Antworten auf den grünen Höhenflug oder gar Gegenstrategien hat die Sozialdemokratie nicht; im Gegenteil. „Vielleicht ist es nicht ganz schlau„, unkt Journalist Don Alphonso, „dem Wähler Steuerschröpfungen, Wegverteilung zu linksbizarren Aktivisten und keinen sozialen Aufstieg zu versprechen, und ansonsten die Grünen nachzuahmen?

Laschet mit blauem Auge – nicht trotz, sondern wegen Corona

Dass die CDU bei den Kommunalwahlen in Deutschlands bevölkerungsreichstem Bundesland auch weiterhin stärkste Kraft bleibt, ist wenig überraschend – allenfalls die Tatsache, dass sie nur wenig Mitnahmeeffekte der bundesweiten Rekordzustimmungswerte verbuchen konnte und sich sogar noch um 2,5 Prozent gegenüber 2014 verschlechterte, verwundert. Dies mag wohl eine dem allgemeinen Trend zuwiderlaufende Folge der wachsenden Unzufriedenheit gegenüber Ministerpräsident Armin Laschets Chaos-Kurs in der Corona-Politik sein.
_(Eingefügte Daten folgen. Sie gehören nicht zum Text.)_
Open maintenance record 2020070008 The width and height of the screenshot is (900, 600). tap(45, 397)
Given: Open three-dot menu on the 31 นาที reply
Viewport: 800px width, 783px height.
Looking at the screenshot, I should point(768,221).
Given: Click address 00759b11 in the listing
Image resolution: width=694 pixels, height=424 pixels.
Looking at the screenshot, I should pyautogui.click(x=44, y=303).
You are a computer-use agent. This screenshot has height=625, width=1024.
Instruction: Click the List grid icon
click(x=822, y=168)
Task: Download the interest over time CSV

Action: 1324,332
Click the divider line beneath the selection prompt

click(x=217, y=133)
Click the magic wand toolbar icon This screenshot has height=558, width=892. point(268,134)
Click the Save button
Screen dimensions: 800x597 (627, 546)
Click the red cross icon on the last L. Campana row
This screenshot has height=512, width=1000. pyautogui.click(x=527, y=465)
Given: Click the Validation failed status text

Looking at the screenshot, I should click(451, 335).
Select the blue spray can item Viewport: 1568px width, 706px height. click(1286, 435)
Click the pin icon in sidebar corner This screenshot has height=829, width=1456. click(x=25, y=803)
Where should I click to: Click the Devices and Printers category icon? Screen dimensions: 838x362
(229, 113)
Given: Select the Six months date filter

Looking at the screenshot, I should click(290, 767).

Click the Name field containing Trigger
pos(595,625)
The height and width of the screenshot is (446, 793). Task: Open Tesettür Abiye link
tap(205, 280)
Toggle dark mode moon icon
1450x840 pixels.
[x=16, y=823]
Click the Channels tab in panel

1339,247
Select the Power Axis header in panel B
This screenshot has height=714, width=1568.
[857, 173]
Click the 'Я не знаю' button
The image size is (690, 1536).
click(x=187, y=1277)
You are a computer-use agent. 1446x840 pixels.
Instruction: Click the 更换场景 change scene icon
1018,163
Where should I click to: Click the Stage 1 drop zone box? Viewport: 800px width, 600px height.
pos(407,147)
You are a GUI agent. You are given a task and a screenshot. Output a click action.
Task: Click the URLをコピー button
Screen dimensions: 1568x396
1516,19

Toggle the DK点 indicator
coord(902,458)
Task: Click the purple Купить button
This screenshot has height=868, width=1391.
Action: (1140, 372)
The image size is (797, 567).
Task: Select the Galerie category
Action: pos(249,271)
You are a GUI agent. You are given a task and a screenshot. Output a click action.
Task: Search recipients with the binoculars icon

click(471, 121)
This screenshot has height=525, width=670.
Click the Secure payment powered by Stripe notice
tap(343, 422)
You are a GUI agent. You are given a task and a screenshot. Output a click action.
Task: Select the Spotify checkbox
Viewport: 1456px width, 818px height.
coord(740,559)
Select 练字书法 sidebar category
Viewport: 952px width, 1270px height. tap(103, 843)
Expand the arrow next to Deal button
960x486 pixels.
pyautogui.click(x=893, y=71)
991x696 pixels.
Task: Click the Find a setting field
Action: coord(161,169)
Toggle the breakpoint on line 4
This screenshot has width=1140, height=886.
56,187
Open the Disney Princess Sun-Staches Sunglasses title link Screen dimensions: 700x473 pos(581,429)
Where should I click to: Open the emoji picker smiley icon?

Dass die AfD proportional übrigens den größten Zuwachs aller Parteien verbuchte und sich von 2,4 Prozent auf über 5 Prozent steigerte, wurde von Mainstream-Medien übrigens so gut wie gar nicht beachtet und auch bestenfalls am Rande berichtet. Wo die Haltungsjournalisten des zuständigen ARD-Senders „WDR“ (zugleich die größte Sendeanstalt des Ersten) politisch stehen, machte die Verkehrsredaktion des Senders gleich einmal durch folgenden Tweet klar, der wieder Bände spricht, wie der parteipolitische Neutralitäts- und reine Informationsauftrag inzwischen bei den Öffentlich-Rechtlichen interpretiert wird:

https://www.journalistenwatch.com/wp-content/uploads/2020/09/Bildschirmfoto-2020-09-14-um-04.07.25.png

(Screenshot:Twitter)

Ein noch deutlicher-verkappterer Aufruf zur Wahl der Grünen ließe sich wohl kaum denken. Wie dem auch sei: Das Ausscheidungsrennen auf der linken Seite der Republik wird die modernde SPD nicht überleben. Dort ist kein Platz mehr – und nachdem auch die CDU sozialistisch geworden ist, läuft die Alternative im Altparteienspektrum auf die Frage heraus: sozialdemokratisch-links (=CDU), linksgrün-original (=Grüne), linksgrün-orientierungslos (SPD) – oder gleich linksradikal (Linke). (DM)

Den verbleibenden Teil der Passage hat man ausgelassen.